When did you become interested in virtual cell models? And why?

I've been interested in virtual cell models for as long as I can remember. I wrote code for a virtual cell model as a graduate student, but it was never published and didn't really work. My approach wasn't using neural networks; it was based on building the system from first principles and its known modules. This is despite the fact that I knew about neural networks at that time… I learned about them in the late-1990s, the last time neural networks were considered "cool." But these models had largely failed to deliver on their promise, and we had entered one of the famous "AI winters".

At the same time, when I entered my PhD in 2007, gene expression profiling using microarrays was becoming more popular. So I spent most of my time building statistical and information-theoretical tools to do high-dimensional data analysis for cancer in order to reveal the underlying regulatory programs that drive pathological gene expression in cancers, and delved a bit into virtual cells on the side.

By the end of my PhD, I was of the mind that machine learning was not getting traction in biology. Progress had plateaued and an AI winter persisted. It was clear, even then, that data would be a huge limitation for training useful models.

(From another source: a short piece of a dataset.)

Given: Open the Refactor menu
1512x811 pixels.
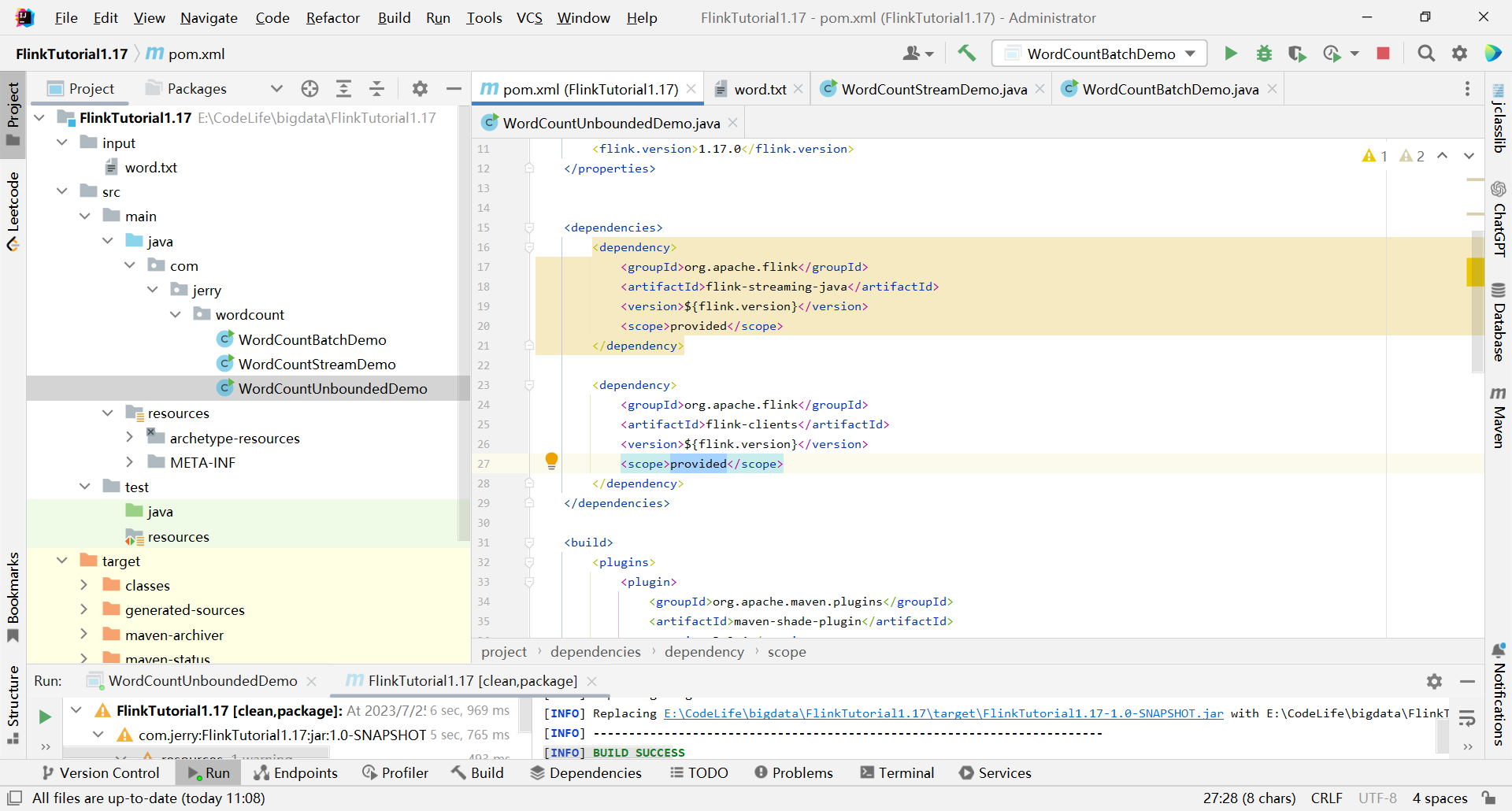Looking at the screenshot, I should [x=332, y=17].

When I started my laboratory at UCSF in 2016, though, the circumstances had changed. Deep learning had re-emerged thanks, in part, to advances in compute and larger labeled datasets. For example, PyTorch had just come out and it seemed like AI was coming back. Functional genomics tools, like CRISPR and single-cell sequencing, were also becoming more popular. I started to realize that collecting the data required to train a virtual cell—together with new deep learning architectures—might finally make this vision feasible. So everything in my career came full circle by that point, and I've been working on AI models that can simulate cellular dynamics ever since.